WHAT THIS TASK INVOLVES
Would you copy the line that includes "生活綜合 (84, 151)" and every line that follows it, down to the last line of the listing below, exactly as they stand?

PROVIDED RECORDS START

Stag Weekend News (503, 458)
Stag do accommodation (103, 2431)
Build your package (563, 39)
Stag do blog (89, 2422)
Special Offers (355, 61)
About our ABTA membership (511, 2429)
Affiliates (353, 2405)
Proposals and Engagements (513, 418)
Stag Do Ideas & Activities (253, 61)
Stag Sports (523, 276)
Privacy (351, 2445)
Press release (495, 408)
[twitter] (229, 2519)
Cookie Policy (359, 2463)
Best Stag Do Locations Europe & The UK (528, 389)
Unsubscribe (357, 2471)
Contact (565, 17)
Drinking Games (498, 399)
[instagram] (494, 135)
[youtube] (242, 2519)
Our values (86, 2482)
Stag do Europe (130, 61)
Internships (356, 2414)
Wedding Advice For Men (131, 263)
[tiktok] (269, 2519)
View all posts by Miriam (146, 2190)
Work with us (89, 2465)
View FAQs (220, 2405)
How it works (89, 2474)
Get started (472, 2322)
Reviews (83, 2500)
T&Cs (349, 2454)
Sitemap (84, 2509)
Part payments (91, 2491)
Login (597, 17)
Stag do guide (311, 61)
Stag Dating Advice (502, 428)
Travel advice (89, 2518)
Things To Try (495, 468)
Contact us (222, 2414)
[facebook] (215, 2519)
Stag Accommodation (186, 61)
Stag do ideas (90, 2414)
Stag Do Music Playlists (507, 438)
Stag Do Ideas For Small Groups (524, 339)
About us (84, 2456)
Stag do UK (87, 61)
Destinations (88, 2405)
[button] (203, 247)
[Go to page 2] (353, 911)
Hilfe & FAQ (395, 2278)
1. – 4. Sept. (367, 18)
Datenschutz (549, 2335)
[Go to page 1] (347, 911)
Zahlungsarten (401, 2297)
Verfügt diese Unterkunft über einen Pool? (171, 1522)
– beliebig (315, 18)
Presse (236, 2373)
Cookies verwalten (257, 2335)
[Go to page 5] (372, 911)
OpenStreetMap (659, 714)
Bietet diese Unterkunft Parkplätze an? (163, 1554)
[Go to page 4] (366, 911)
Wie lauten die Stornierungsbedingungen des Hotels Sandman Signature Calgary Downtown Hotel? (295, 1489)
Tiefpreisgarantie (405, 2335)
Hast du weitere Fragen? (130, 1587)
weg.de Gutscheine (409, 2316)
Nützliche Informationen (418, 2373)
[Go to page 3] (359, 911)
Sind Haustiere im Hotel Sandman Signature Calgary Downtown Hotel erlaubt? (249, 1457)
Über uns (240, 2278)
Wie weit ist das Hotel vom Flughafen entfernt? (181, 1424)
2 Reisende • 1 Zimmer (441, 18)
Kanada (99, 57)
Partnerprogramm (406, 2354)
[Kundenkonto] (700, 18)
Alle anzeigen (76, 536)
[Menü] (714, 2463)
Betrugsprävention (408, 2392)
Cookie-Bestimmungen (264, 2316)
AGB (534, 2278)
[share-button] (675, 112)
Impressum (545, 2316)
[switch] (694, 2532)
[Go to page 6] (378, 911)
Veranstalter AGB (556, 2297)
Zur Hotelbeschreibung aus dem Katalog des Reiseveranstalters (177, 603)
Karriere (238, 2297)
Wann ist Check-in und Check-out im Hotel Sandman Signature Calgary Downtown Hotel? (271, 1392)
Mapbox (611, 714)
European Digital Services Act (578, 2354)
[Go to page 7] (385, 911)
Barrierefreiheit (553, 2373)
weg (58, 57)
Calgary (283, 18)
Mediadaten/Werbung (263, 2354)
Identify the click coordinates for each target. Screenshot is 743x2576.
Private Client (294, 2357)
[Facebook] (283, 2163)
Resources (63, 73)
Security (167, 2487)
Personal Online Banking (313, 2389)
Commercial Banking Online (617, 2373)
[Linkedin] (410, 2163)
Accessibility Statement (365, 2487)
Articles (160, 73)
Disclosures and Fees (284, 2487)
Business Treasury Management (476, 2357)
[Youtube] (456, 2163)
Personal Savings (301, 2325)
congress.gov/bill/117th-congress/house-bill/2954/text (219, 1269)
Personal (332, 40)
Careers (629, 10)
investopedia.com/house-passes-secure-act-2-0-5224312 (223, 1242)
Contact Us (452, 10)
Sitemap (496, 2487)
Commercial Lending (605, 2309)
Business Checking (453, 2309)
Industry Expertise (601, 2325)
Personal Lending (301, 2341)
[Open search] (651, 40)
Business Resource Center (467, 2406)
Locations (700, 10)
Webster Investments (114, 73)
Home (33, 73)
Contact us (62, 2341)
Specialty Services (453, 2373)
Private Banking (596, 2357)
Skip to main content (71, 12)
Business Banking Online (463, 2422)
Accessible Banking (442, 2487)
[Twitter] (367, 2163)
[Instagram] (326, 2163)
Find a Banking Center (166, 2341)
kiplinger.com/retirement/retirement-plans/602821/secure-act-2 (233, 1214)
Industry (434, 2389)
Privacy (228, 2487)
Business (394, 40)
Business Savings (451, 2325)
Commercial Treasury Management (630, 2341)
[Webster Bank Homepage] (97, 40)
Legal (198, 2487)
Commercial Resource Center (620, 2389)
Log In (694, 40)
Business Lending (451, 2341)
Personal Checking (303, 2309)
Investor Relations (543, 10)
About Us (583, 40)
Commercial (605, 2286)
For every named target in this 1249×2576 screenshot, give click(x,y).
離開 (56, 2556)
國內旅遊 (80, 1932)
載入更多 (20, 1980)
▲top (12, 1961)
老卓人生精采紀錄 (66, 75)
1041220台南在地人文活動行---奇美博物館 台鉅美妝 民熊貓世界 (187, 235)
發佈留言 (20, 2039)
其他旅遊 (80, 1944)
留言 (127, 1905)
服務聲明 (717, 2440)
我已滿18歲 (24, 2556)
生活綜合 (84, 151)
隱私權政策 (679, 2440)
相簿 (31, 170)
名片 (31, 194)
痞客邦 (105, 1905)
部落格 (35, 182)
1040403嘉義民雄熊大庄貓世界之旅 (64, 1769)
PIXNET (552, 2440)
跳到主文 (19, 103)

PROVIDED RECORDS END

SOLUTION BELOW
生活綜合 (84, 151)
隱私權政策 (679, 2440)
相簿 (31, 170)
名片 (31, 194)
痞客邦 (105, 1905)
部落格 (35, 182)
1040403嘉義民雄熊大庄貓世界之旅 (64, 1769)
PIXNET (552, 2440)
跳到主文 (19, 103)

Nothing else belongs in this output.